— START THE DATA —
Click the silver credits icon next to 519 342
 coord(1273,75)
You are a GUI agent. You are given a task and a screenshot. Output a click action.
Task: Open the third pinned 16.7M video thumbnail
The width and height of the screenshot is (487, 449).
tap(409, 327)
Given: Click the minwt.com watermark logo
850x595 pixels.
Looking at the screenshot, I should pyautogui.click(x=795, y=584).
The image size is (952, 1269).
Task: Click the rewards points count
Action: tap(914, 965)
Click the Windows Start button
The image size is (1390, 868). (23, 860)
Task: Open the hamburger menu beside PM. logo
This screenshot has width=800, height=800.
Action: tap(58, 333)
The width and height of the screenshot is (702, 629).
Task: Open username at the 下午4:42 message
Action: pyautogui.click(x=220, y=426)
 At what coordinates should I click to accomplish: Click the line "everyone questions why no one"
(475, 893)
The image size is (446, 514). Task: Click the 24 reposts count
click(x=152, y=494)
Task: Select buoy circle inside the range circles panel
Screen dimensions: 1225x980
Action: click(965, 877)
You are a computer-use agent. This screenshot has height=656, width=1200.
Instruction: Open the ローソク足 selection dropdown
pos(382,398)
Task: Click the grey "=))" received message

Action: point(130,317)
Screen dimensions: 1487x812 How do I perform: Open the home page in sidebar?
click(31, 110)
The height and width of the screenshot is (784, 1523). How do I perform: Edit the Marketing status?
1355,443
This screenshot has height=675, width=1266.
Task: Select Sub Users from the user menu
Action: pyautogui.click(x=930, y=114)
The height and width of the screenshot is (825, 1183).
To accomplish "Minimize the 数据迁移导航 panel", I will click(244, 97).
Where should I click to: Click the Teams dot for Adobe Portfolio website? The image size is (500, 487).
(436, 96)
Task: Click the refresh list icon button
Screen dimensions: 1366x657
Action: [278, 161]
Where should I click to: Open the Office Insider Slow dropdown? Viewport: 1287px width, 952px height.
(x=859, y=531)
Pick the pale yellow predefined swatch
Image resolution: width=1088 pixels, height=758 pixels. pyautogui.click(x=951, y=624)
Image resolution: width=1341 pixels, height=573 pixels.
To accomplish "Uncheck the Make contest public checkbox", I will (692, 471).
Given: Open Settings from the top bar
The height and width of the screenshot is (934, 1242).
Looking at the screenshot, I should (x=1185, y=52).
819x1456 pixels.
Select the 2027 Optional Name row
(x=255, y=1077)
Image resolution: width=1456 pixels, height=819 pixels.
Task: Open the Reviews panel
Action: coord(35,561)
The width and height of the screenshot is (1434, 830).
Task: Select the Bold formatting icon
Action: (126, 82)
— END THE DATA —
Can you rewrite the entries, starting at the line containing "Task: Click the refresh list icon button" and ending at the line containing "Looking at the screenshot, I should (x=1185, y=52).", with both lines included, putting "drop-down list" in place of "dropdown" and leaving everything else unchanged?

Task: Click the refresh list icon button
Screen dimensions: 1366x657
Action: [278, 161]
Where should I click to: Open the Office Insider Slow drop-down list? Viewport: 1287px width, 952px height.
(x=859, y=531)
Pick the pale yellow predefined swatch
Image resolution: width=1088 pixels, height=758 pixels. pyautogui.click(x=951, y=624)
Image resolution: width=1341 pixels, height=573 pixels.
To accomplish "Uncheck the Make contest public checkbox", I will (692, 471).
Given: Open Settings from the top bar
The height and width of the screenshot is (934, 1242).
Looking at the screenshot, I should (x=1185, y=52).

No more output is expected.